● TASK DIRECTIONS:
Each line from the one bearing "Task: Click the expand-all arrows icon" through the last line of the entries below should be returned exactly, with pictures left out.

*** RECORDED INFORMATION ***

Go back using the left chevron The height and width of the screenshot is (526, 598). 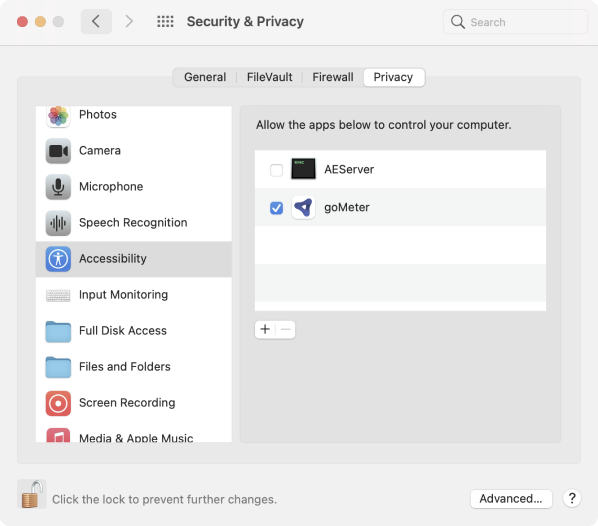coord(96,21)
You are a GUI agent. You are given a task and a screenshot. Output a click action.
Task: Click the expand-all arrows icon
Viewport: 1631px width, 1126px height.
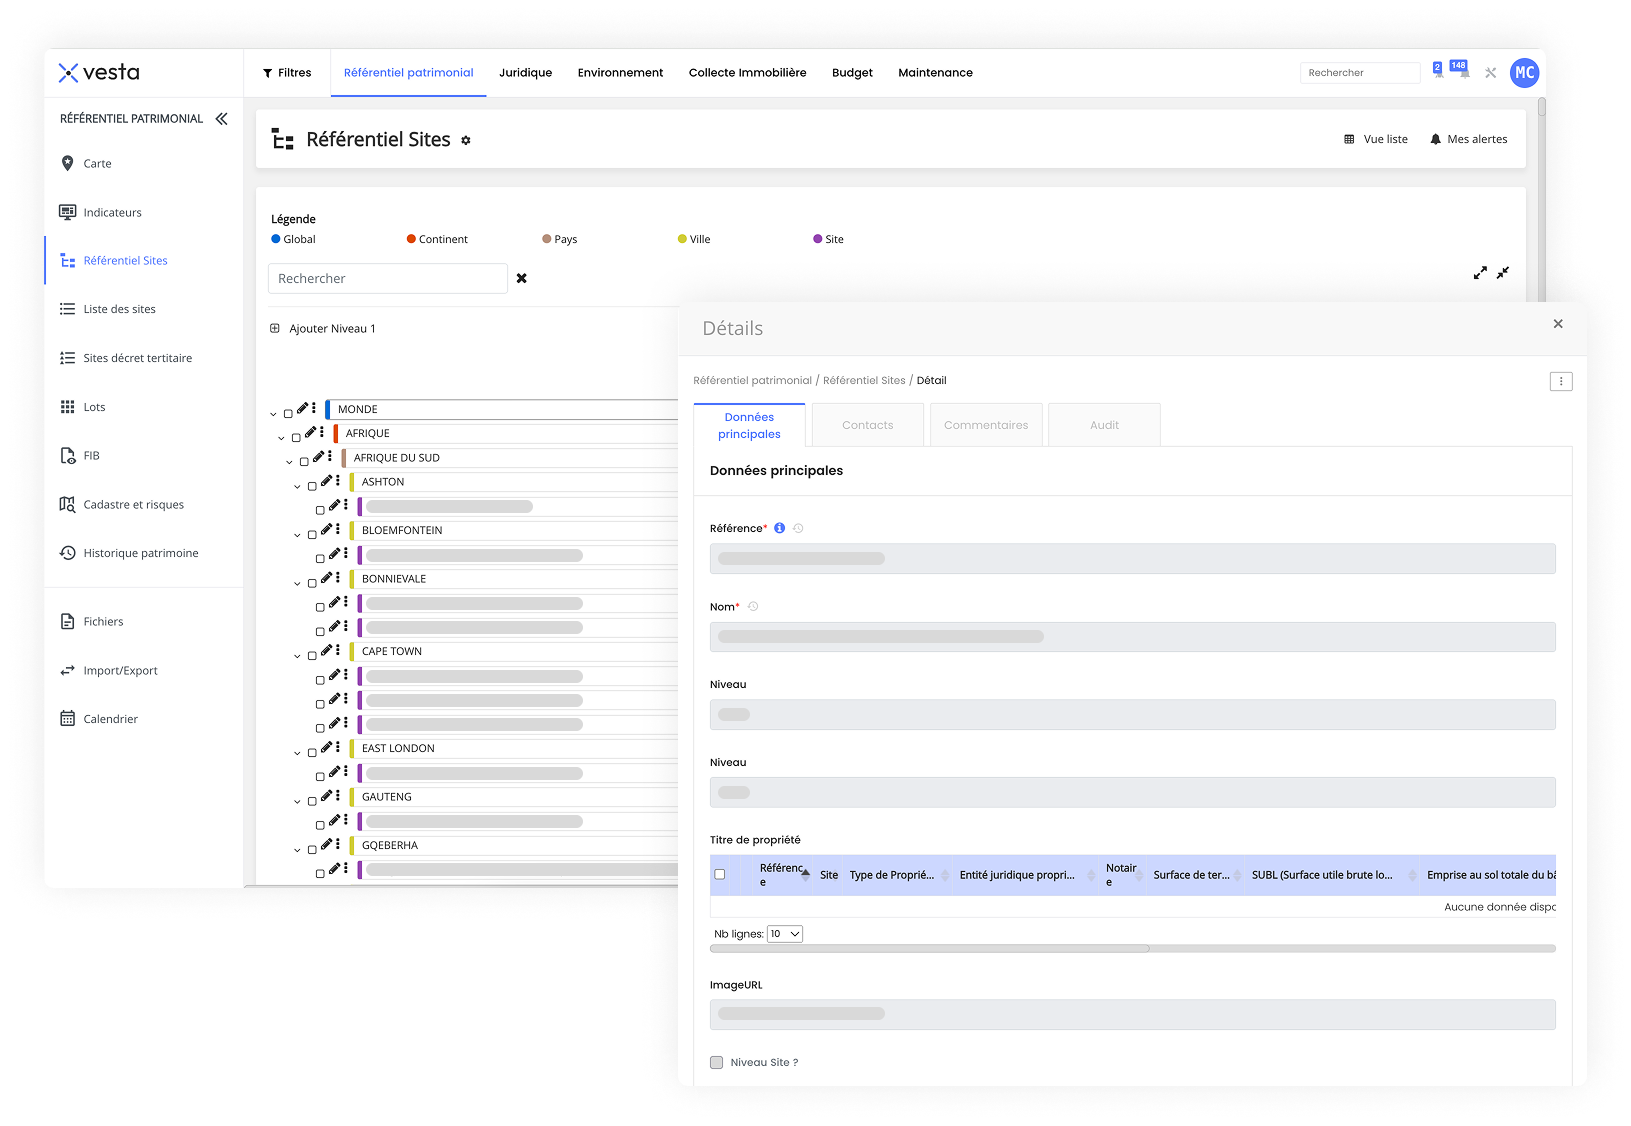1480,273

***

● RESPONSE:
Task: Click the expand-all arrows icon
Viewport: 1631px width, 1126px height.
1480,273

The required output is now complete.